Jaffer Wilson
Jaffer Wilson

Reputation: 7273

Reading last N rows of a large csv in Pandas

I have file with 50 GB data. I know how to use Pandas for my data analysis.
I am only in need of the large 1000 lines or rows and in need of complete 50 GB.
Hence, I thought of using the nrows option in the read_csv().
I have written the code like this:

import pandas as pd
df = pd.read_csv("Analysis_of_50GB.csv",encoding="utf-16",nrows=1000,index_col=0)

But it has taken the top 1000 rows. I am in need of the last 100 rows. So I did this and received error:

df = pd.read_csv("Analysis_of_50GB.csv",encoding="utf-16",nrows=-1000,index_col=0)
ValueError: 'nrows' must be an integer >=0

I have even tried using the chunksize in the read_csv(). But it still loads the complete file. And even the output was not DataFrame but iterables.

Hence, please let me know what I can in this scenario.

Please NOTE THAT I DO NOT WANT TO OPEN THE COMPLETE FILE...

Upvotes: 1

Views: 7099

Answers (4)

Serge Ballesta
Serge Ballesta

Reputation: 148965

The normal way would be to read the whole file and keep 1000 lines in a dequeue as suggested in the accepted answer to Efficiently Read last 'n' rows of CSV into DataFrame. But it may be suboptimal for a really huge file of 50GB.

In that case I would try a simple pre-processing:

  • open the file
  • read and discard 1000 lines
  • use ftell to have an approximation of what has been read so far
  • seek that size from the end of the file and read the end of file in a large buffer (if you have enough memory)
  • store the positions of the '\n' characters in the buffer in a dequeue of size 1001 (the file has probably a terminal '\n'), let us call it deq
  • ensure that you have 1001 newlines, else iterate with a larger offset
  • load the dataframe with the 1000 lines contained in the buffer:

    df = pd.read_csv(io.StringIO(buffer[d[0]+1:]))
    

Code could be (beware: untested):

with open("Analysis_of_50GB.csv", "r", encoding="utf-16") as fd:
    for i in itertools.islice(fd, 1250):      # read a bit more...
        pass
    offset = fd.tell()
    while(True):
        fd.seek(-offset, os.SEEK_END)
        deq = collection.deque(maxlen = 1001)
        buffer = fd.read()
        for i,c in enumerate(buffer):
            if c == '\n':
                deq.append(i)
        if len(deq) == 1001:
            break
        offset = offset * 1250 // len(deq)
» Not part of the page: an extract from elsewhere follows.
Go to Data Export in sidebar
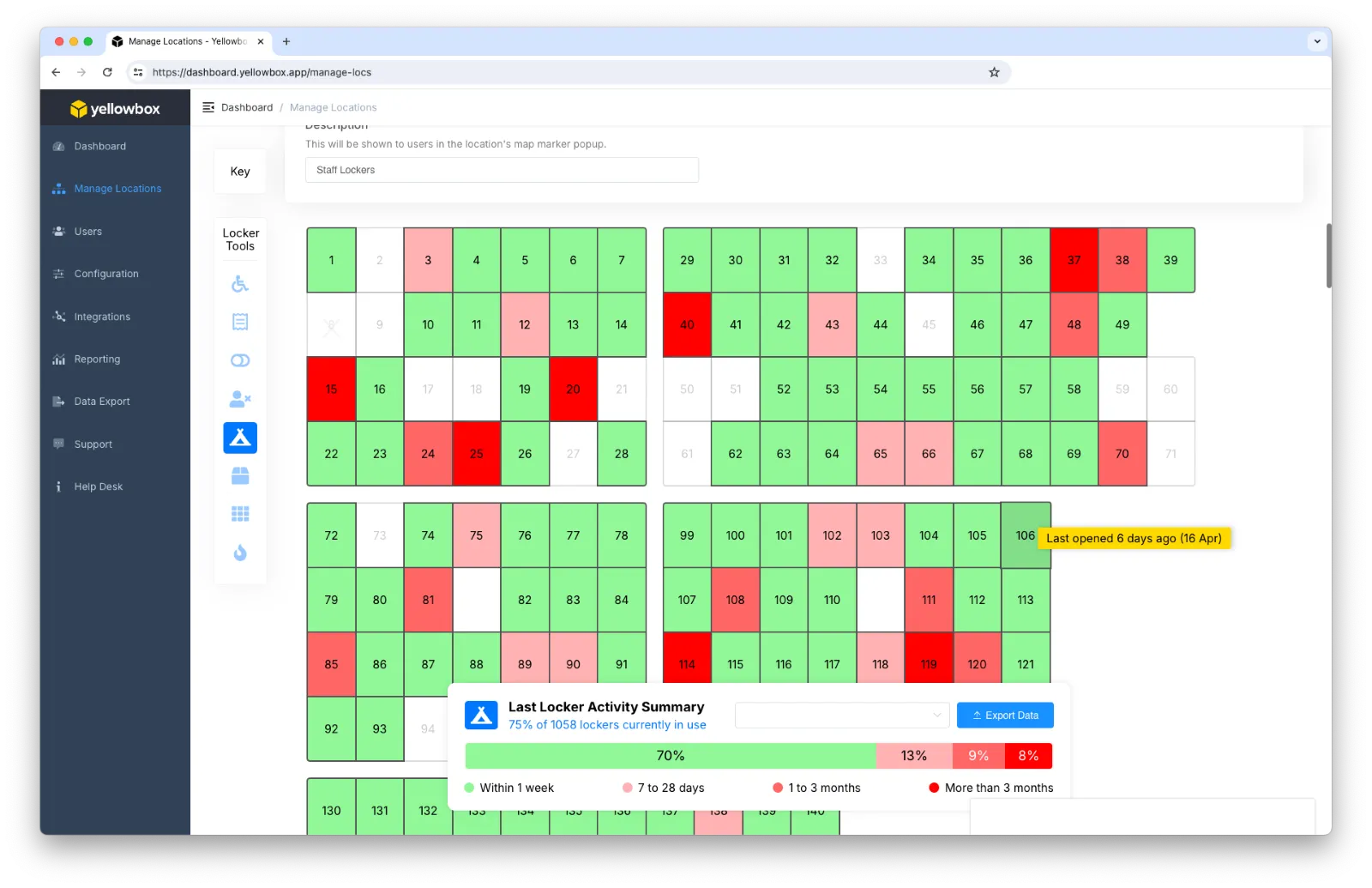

df = pd.read_csv(io.StringIO(buffer[d[0]+1:]))

Upvotes: 1

Loochie
Loochie

Reputation: 2472

I think you need to use skiprows and nrows together. Assuming that your file has 1000 rows, then,

df =pd.read_csv('"Analysis_of_50GB.csv", encoding="utf16",skiprows = lambda x: 0<x<=900, nrows=1000-900,index_col=0)

reads all the rows from 901 to 1000.

Upvotes: 1

EdChum
EdChum

Reputation: 394051

A pure pandas method:

import pandas as pd
line = 0
chksz = 1000
for chunk in pd.read_csv("Analysis_of_50GB.csv",encoding="utf-16",chunksize = chksz,index_col=0, usecols=0):
    line += chunk.shape[0]

So this just counts the the number of rows, we read just the first column for performance reasons.

Once we have the total number of rows we just subtract from this the number of rows we want from the end:

df = pd.read_csv("Analysis_of_50GB.csv",encoding="utf-16", skiprows = line - 1000,index_col=0)

Upvotes: 3

Auss
Auss

Reputation: 491

You should consider using dask which does chunking under the hood and allows you to work with very large data frames. It has a very similar workflow as pandas and the most important functions are already implemented.